**INSTRUCTIONS TO FOLLOW:** Repeat exactly, and only, the lines of the entries below from the one with "Screen dimensions: 1179x1814" through the one with "Task: Expand the ВкусВилл row chevron", both ends included.
[RECORDS SUPPLIED]
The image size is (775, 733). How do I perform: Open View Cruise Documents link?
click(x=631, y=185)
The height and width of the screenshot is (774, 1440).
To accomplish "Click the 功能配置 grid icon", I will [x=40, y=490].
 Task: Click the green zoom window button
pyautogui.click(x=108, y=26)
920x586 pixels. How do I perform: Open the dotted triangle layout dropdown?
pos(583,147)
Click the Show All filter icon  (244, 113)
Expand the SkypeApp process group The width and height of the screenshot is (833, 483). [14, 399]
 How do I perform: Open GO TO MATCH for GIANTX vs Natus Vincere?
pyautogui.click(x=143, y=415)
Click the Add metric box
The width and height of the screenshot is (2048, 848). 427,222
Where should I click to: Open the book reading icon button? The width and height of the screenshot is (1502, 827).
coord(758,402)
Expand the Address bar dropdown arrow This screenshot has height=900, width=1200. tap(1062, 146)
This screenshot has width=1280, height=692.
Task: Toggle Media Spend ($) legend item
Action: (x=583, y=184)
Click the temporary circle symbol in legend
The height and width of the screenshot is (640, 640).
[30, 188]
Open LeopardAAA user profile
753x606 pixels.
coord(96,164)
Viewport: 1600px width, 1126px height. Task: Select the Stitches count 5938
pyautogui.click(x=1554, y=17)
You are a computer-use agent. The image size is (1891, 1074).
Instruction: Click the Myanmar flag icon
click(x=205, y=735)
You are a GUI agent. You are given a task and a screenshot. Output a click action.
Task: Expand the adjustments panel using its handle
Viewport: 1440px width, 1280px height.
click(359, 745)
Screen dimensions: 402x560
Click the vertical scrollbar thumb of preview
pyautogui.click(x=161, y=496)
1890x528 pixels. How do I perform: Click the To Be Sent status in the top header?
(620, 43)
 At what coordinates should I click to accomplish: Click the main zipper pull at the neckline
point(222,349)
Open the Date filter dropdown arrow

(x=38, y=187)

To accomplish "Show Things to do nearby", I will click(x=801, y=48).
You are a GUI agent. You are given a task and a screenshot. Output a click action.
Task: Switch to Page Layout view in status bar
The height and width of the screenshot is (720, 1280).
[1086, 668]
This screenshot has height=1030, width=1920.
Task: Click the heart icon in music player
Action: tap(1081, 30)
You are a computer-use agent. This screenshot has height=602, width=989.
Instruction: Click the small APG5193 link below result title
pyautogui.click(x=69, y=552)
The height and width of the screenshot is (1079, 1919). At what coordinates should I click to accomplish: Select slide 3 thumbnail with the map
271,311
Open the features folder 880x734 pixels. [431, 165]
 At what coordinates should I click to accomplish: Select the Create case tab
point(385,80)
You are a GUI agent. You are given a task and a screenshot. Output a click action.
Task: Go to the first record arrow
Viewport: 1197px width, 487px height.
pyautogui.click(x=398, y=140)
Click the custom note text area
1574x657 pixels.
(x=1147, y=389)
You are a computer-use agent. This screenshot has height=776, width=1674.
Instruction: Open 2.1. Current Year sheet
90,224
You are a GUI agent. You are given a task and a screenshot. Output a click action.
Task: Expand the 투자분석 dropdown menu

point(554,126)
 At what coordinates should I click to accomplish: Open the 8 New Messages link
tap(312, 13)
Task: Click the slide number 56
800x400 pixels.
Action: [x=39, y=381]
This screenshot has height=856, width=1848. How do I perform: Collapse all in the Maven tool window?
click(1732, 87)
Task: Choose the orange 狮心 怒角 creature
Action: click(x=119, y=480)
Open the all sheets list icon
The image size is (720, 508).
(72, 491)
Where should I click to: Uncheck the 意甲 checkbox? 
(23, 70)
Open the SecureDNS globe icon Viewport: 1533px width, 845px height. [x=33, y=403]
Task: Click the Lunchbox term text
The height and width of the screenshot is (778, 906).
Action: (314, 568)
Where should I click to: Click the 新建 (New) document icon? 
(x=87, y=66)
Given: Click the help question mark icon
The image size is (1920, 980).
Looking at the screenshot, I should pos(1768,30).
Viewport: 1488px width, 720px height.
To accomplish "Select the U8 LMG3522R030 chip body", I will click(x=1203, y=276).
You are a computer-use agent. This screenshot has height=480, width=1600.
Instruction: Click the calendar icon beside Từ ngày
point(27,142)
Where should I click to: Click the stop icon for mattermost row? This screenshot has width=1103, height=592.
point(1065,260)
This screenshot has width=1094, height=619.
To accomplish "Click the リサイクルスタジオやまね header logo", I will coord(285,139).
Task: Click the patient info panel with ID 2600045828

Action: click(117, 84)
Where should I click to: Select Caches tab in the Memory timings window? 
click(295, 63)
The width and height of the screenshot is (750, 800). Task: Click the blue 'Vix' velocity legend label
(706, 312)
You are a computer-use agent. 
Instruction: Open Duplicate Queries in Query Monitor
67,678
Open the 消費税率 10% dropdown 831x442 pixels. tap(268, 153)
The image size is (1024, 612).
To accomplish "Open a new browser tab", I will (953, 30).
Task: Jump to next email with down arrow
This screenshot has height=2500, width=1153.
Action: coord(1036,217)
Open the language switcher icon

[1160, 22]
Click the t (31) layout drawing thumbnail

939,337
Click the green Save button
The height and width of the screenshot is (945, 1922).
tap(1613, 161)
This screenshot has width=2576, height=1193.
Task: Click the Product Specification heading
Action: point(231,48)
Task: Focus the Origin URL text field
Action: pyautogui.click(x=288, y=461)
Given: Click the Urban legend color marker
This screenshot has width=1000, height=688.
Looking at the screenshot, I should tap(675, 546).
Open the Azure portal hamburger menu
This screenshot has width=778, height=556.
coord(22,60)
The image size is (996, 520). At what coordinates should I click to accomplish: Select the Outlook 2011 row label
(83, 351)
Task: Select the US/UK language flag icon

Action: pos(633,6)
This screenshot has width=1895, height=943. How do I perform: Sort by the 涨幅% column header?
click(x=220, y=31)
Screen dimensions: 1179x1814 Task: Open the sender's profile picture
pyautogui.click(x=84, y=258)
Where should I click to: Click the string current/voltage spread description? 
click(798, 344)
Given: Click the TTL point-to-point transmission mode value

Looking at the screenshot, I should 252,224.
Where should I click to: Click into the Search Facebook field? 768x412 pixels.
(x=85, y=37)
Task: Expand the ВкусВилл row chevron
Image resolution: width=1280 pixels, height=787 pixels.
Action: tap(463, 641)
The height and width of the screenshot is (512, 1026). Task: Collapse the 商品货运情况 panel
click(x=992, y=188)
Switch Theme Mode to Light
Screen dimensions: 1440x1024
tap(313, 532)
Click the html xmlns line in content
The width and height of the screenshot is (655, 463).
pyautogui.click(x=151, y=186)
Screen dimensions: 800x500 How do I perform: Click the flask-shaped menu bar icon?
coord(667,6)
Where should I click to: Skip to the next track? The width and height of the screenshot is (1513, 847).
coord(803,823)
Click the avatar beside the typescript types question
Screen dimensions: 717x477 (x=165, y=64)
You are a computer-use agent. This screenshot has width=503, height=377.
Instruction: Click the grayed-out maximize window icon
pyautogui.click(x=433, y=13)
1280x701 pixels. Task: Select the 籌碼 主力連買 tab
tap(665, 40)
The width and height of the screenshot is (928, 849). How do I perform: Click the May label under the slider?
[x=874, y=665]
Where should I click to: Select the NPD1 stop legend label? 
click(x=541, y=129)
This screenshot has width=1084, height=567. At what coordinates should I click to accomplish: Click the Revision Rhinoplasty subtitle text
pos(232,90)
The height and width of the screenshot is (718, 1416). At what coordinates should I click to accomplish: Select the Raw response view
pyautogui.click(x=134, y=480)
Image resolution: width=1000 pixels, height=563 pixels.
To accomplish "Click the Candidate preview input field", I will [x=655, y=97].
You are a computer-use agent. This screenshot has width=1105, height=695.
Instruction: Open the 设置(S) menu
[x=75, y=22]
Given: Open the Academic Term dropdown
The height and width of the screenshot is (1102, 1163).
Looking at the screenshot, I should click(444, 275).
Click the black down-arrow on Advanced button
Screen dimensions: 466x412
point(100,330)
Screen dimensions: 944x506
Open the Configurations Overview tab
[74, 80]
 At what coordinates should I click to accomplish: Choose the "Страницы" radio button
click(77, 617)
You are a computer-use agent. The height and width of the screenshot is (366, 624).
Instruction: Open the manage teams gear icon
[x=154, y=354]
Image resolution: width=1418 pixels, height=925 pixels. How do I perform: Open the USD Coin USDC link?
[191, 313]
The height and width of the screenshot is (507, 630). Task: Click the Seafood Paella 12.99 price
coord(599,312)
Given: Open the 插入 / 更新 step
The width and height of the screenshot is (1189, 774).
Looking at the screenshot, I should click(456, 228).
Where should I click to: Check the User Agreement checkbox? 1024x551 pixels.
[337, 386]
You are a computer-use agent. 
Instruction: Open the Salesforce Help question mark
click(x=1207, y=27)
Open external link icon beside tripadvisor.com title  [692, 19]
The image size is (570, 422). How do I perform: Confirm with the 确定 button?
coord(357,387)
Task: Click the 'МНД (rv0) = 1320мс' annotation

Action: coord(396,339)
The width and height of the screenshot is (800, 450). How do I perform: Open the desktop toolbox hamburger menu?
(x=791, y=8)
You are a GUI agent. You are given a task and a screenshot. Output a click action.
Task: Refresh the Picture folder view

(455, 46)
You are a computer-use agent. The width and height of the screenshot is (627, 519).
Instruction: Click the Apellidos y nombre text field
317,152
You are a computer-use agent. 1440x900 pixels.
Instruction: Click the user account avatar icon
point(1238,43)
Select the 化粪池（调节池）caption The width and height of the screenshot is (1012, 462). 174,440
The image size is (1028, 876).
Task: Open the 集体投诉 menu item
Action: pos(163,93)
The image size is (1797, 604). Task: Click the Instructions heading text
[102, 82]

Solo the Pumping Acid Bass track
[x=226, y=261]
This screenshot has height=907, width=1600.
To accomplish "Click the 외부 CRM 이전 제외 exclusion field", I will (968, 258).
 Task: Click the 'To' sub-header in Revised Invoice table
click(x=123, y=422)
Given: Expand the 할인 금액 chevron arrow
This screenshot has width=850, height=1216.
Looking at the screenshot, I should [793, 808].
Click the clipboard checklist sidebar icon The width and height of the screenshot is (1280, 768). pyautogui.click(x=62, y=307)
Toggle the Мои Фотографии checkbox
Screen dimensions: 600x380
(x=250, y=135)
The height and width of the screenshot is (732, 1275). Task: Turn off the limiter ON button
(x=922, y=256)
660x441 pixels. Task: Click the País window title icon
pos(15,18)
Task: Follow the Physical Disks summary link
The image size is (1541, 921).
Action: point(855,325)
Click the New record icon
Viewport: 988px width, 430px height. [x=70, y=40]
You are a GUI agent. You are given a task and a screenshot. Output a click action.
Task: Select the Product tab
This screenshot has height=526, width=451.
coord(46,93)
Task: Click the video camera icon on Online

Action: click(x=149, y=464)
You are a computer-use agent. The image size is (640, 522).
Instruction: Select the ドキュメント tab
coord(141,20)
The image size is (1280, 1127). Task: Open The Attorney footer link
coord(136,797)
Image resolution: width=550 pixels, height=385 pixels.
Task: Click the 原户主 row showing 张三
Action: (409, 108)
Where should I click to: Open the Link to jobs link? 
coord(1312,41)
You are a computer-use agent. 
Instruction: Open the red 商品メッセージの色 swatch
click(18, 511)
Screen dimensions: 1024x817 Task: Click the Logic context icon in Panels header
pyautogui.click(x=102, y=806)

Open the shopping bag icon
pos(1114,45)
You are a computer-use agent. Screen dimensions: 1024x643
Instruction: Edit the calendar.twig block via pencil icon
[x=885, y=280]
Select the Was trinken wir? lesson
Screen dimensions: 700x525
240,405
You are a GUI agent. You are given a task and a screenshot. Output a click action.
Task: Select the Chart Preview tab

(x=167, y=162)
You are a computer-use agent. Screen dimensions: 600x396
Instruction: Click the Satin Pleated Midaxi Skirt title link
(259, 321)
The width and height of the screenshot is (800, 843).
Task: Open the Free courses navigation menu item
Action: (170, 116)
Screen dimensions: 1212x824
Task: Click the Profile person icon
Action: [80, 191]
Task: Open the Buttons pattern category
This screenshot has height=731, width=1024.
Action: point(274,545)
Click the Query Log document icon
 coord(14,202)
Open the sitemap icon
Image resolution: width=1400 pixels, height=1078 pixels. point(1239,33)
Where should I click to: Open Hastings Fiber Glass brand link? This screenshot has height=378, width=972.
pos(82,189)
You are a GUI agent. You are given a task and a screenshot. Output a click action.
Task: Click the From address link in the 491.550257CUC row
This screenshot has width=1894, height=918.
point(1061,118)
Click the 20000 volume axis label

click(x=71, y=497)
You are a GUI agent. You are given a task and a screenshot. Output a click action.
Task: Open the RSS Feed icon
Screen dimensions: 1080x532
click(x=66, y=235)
[/RECORDS SUPPLIED]
**RESPONSE FOR THIS EXERCISE:**
Screen dimensions: 1179x1814 Task: Open the sender's profile picture
pyautogui.click(x=84, y=258)
Where should I click to: Click the string current/voltage spread description? 
click(798, 344)
Given: Click the TTL point-to-point transmission mode value

Looking at the screenshot, I should 252,224.
Where should I click to: Click into the Search Facebook field? 768x412 pixels.
(x=85, y=37)
Task: Expand the ВкусВилл row chevron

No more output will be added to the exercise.